Document extract:
"""

Practical information: What to consider when re-opening day care services
General health and safety check of buildings
Aside from preparing the building for protecting those using them from COVID-19, standard health and safety checks will be needed, especially for buildings that have been closed or for buildings that you did not previously use.
- If the site/building has been out of use, consider undertaking a health and safety check of, for example, hot/cold water systems (including legionnaire’s checks), gas safety, fire safety, kitchen equipment, security including access control and intruder alarm systems, ventilation. Guidance on specifics have been set out for schools; although you are not a school it might be relevant.
- To help decide which actions to take prior to re-opening the building for permitted activity, a COVID-19 risk assessment should be completed, taking account of the core guidance on social distancing. This will be in addition to any risk assessment which is already in place for the community facility. See Conducting a risk assessment.
- Consider arranging a ‘deep clean’ (cleaning and decontamination) if the building is under your control – or ask the owner about this. See guidance on cleaning in non-healthcare settings.
- Check fire alarm procedures in relation to social distancing and the use of space. Do they need to be adjusted (e.g. changing assembly points)? If so, plan how you will let staff, volunteers and people who use services know about any changes.
Infection prevention and control
Social distancing, washing your hands regularly, good respiratory hygiene (using and disposing of tissues), cleaning surfaces and keeping indoor spaces well ventilated are the most important ways to reduce the spread of COVID-19.
Infection and control measures in the workplace should be robustly implemented and adhered to, including reinforcing social distancing, optimising ventilation, PPE, hand and respiratory hygiene and enhanced decontamination/cleaning (especially frequently touched surfaces).

"""

Saved entries:
"""

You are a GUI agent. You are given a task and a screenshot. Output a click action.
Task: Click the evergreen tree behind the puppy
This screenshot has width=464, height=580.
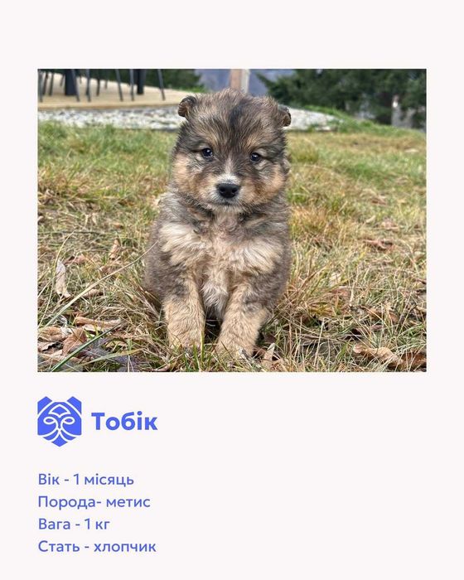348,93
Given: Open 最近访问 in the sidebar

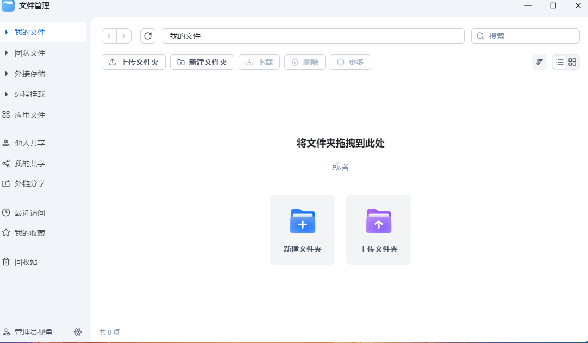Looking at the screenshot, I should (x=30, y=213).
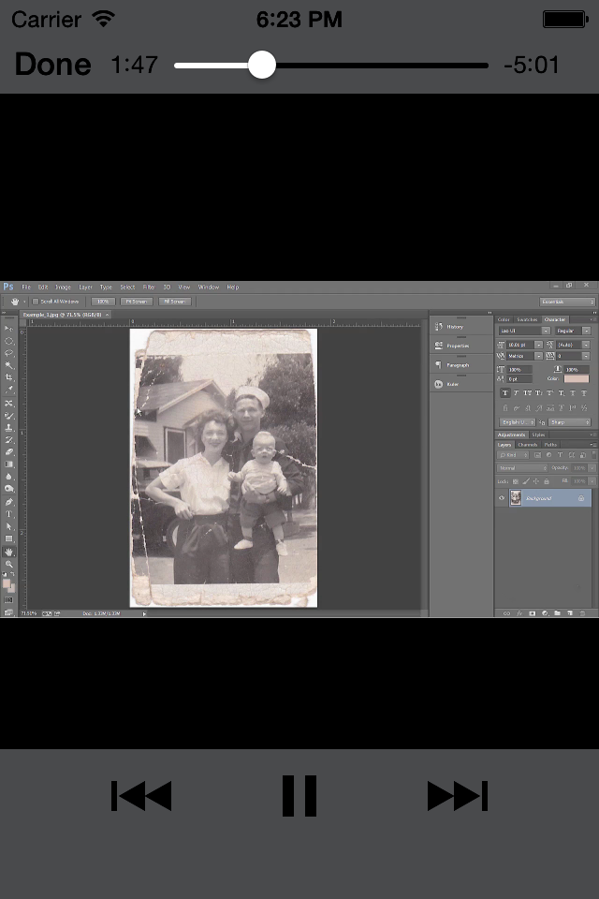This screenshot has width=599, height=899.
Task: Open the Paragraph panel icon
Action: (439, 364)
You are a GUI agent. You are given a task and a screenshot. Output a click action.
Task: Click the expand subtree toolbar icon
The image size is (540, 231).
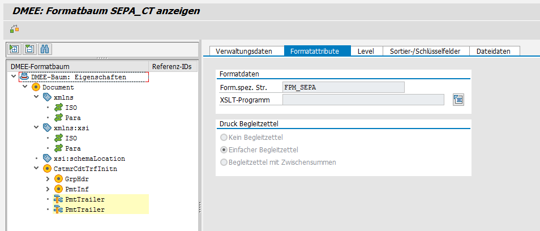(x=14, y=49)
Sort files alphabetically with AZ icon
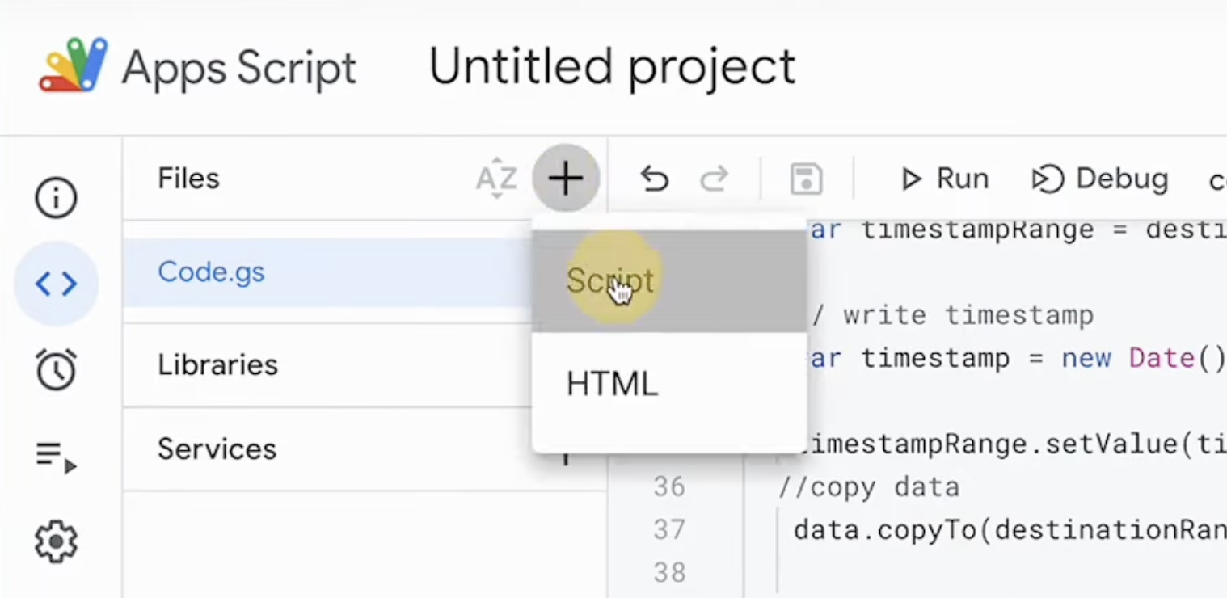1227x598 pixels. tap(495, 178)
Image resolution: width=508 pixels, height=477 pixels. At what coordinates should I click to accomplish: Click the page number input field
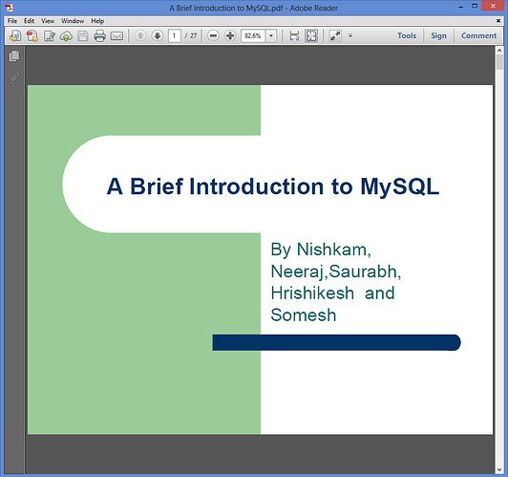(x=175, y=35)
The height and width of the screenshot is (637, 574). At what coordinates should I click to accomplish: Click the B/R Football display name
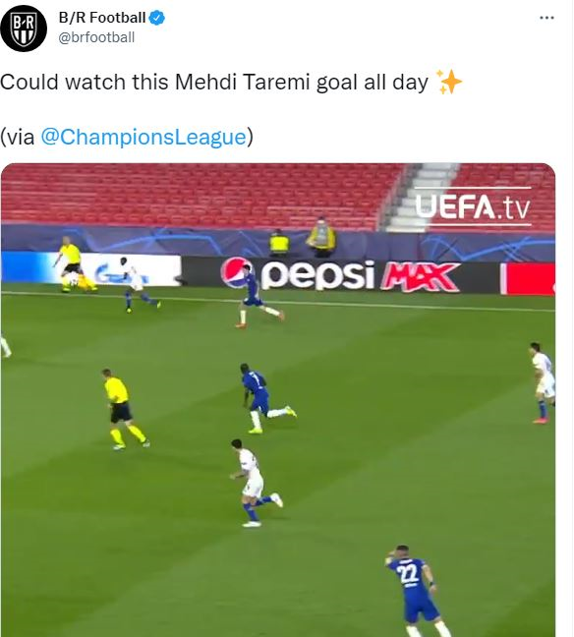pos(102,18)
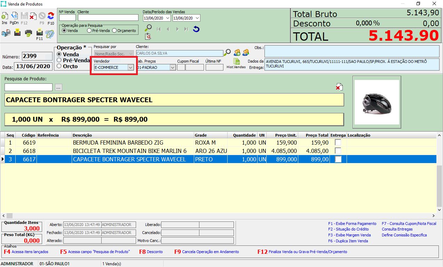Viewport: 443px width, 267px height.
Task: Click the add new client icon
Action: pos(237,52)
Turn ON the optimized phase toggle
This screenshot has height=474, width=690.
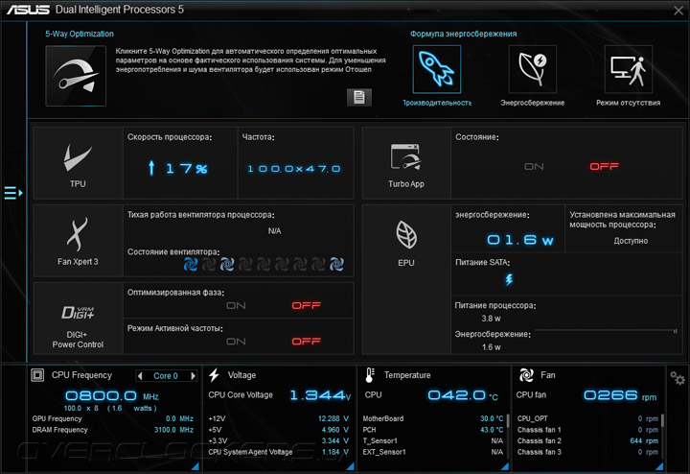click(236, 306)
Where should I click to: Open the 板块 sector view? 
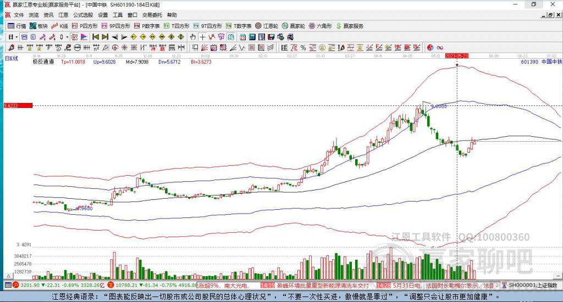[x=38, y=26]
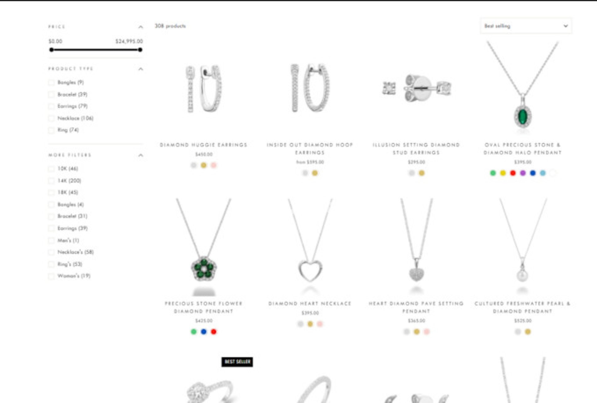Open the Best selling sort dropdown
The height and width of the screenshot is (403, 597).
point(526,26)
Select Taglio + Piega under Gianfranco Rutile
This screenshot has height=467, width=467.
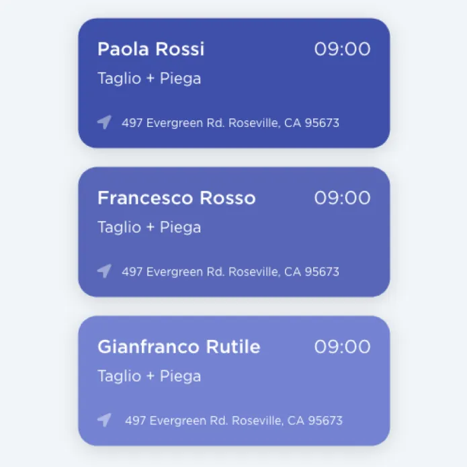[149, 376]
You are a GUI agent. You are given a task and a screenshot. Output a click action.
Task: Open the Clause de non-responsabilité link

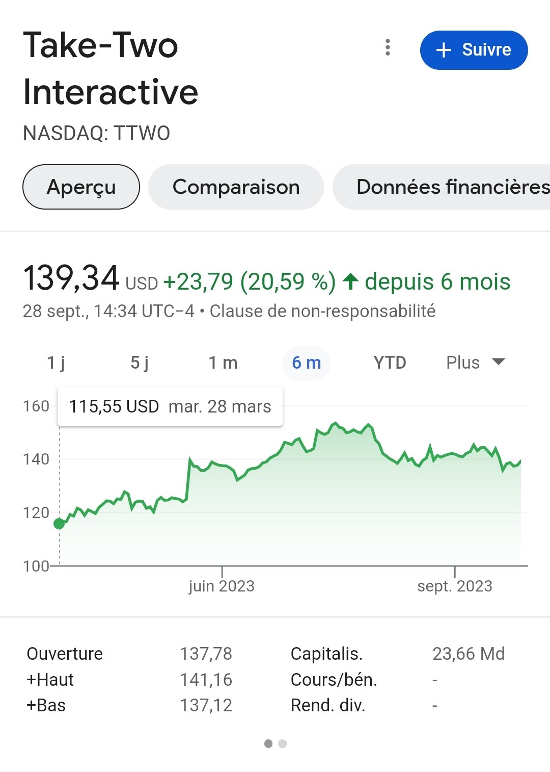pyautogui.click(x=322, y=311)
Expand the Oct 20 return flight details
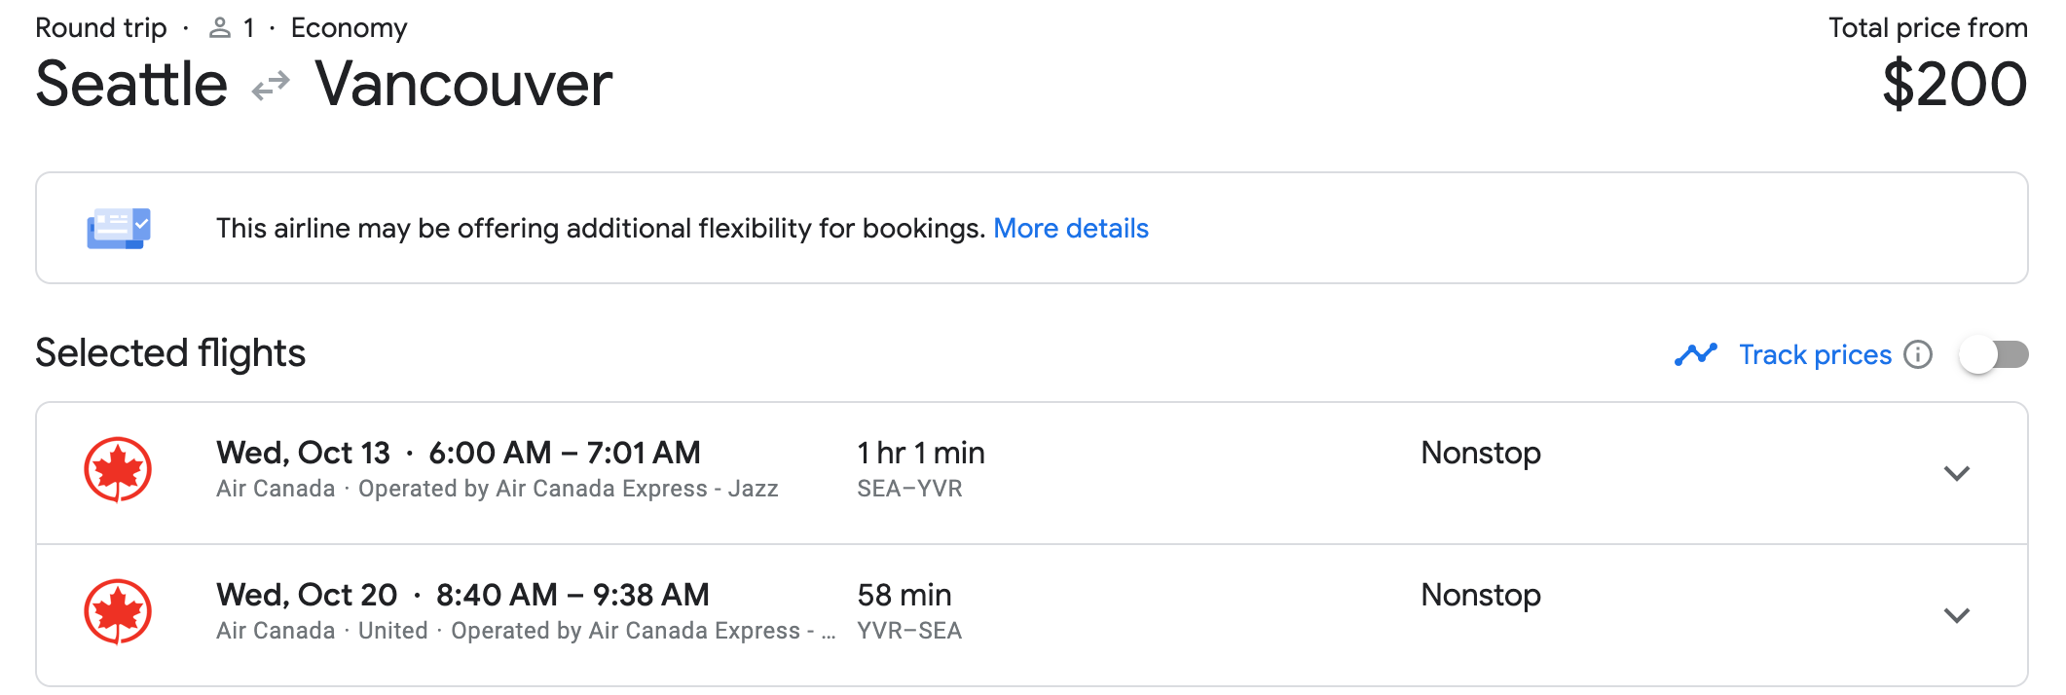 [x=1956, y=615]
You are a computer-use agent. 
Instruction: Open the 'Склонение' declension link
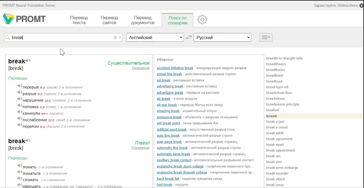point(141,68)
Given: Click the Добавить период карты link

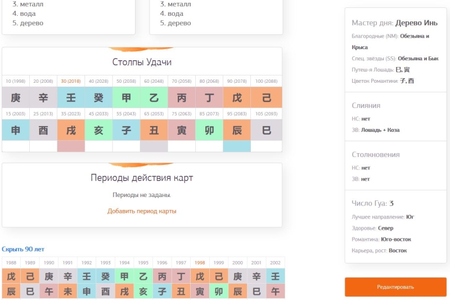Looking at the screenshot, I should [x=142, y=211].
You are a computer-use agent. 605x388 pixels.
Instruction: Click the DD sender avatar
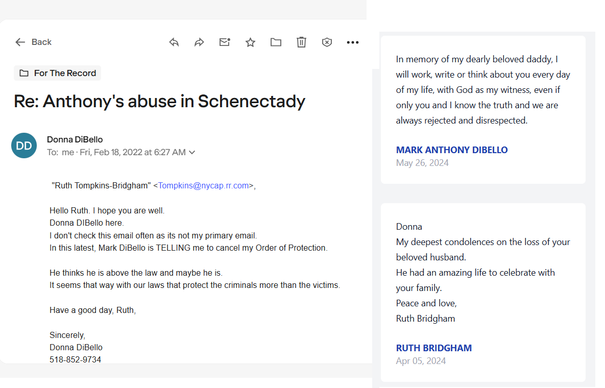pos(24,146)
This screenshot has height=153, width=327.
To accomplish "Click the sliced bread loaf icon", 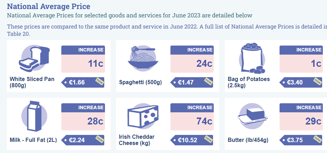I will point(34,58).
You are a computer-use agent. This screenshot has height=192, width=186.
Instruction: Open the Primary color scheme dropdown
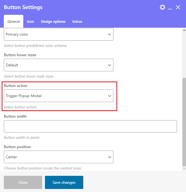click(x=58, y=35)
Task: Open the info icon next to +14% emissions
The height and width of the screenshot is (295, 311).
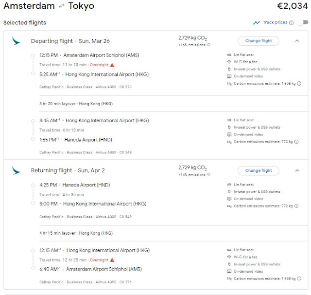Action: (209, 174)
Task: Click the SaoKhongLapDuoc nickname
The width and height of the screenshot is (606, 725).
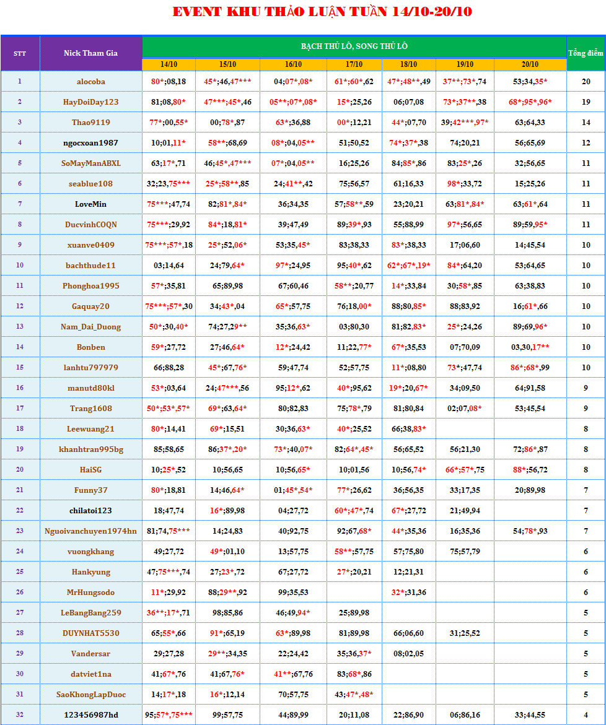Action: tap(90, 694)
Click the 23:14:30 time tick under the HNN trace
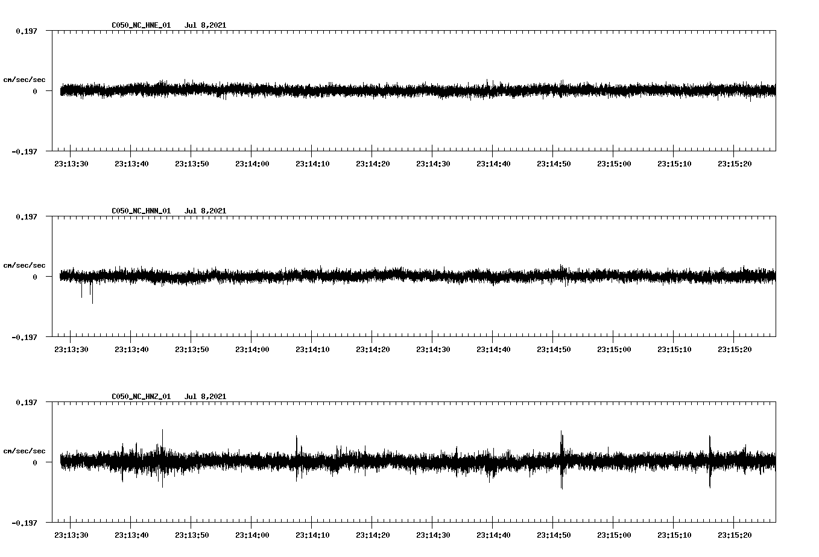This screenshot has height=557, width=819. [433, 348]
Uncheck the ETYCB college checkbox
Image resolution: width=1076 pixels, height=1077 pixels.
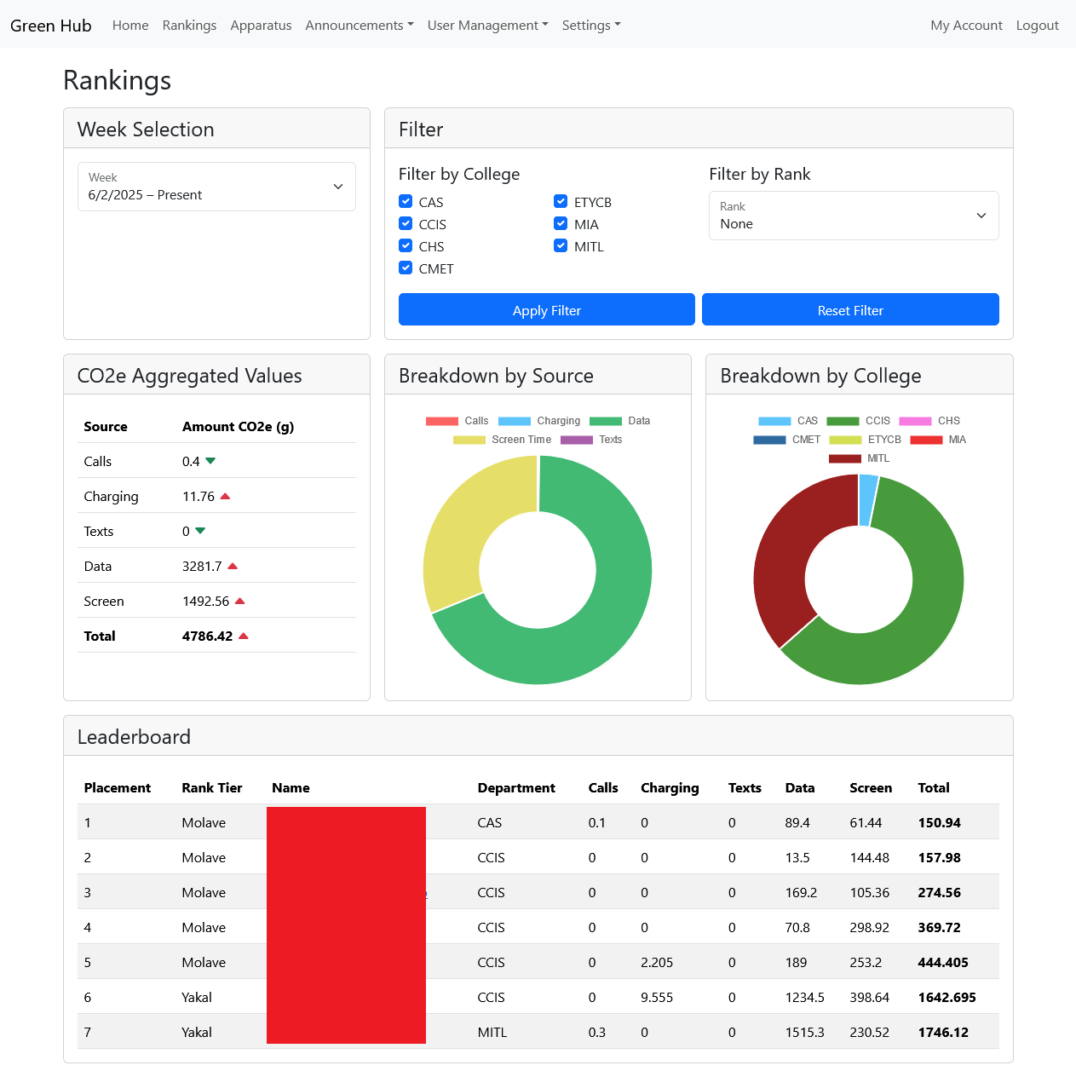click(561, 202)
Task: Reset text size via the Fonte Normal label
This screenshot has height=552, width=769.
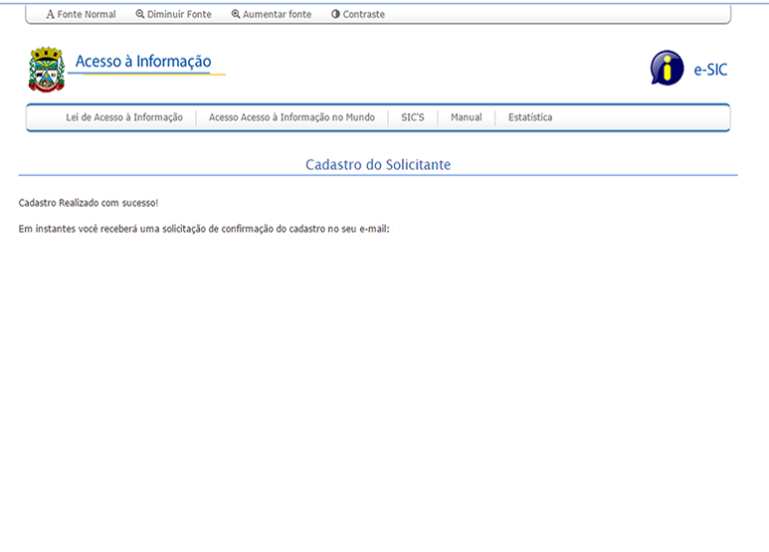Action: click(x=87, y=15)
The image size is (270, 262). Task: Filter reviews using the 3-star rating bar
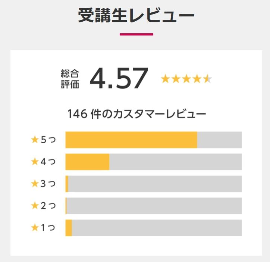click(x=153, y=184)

"""

Problem set:
A. List the ways that the day care re-opening guidance above calls the most important means of reducing the spread of COVID-19.
B. Resume the day care re-opening guidance from its final sentence, in the same formal style.

Set of answers:
A.
- Social distancing
- Washing your hands regularly
- Good respiratory hygiene (using and disposing of tissues)
- Cleaning surfaces
- Keeping indoor spaces well ventilated

B.
Anyone who uses the service, works for the service or works in the building where services are run that has any COVID-19 symptoms, including mild symptoms, or has been in contact with a confirmed case in the past 10 days, should not go to the day centre. Anyone who has been asked to isolate by NHS Test and Trace, should not go to the day centre.
Contact the public health team in your local authority. They can help connect providers with infection prevention and control (IPC) and PPE as well as training and other resources.
Promote hand hygiene, ensuring that everyone, including staff, service users and their carers, have access to hand washing facilities. Some day care users may need support to undertake hand hygiene as well as access.
Washing hands with soap and water for at least 20 seconds is essential before and after all contact with the person being cared for, removal of protective clothing and cleaning of equipment and the environment.
Ensure that liquid soap and disposable paper towels are available at all sinks.
Alcohol-based hand rub (ABHR) can be used if hands are not visibly dirty or soiled, and should have adequate provision and be accessible.
Day centre managers should regularly audit hand hygiene practice and provide feedback to employees.
Respiratory hygiene Open
Remember to avoid touching your face, eyes and mouth if possible.
Disposable single-use tissues should be used to cover the nose and mouth when sneezing, coughing or wiping and blowing the nose. Used tissues should be disposed of promptly in the nearest foot-operated waste bin.
Hands should be cleaned with soap and water if possible (and hand gel if not), after coughing or sneezing, using tissues or after contact with respiratory secretions and/or contaminated objects.
Some day centre attendees may require help with respiratory hygiene.
COVID-19 spreads from person to person through small droplets, aerosols and through direct contact. Surfaces and belongings can also be contaminated with COVID-19 when people with the infection cough or sneeze or touch them. The risk of spread is greatest when people are close to each other, especially in poorly ventilated indoor spaces and when people spend a lot of time together in the same room.
Regular cleaning plays a vital role in limiting the transmission of COVID-19 as it reduces the presence of the virus and the risk of contact.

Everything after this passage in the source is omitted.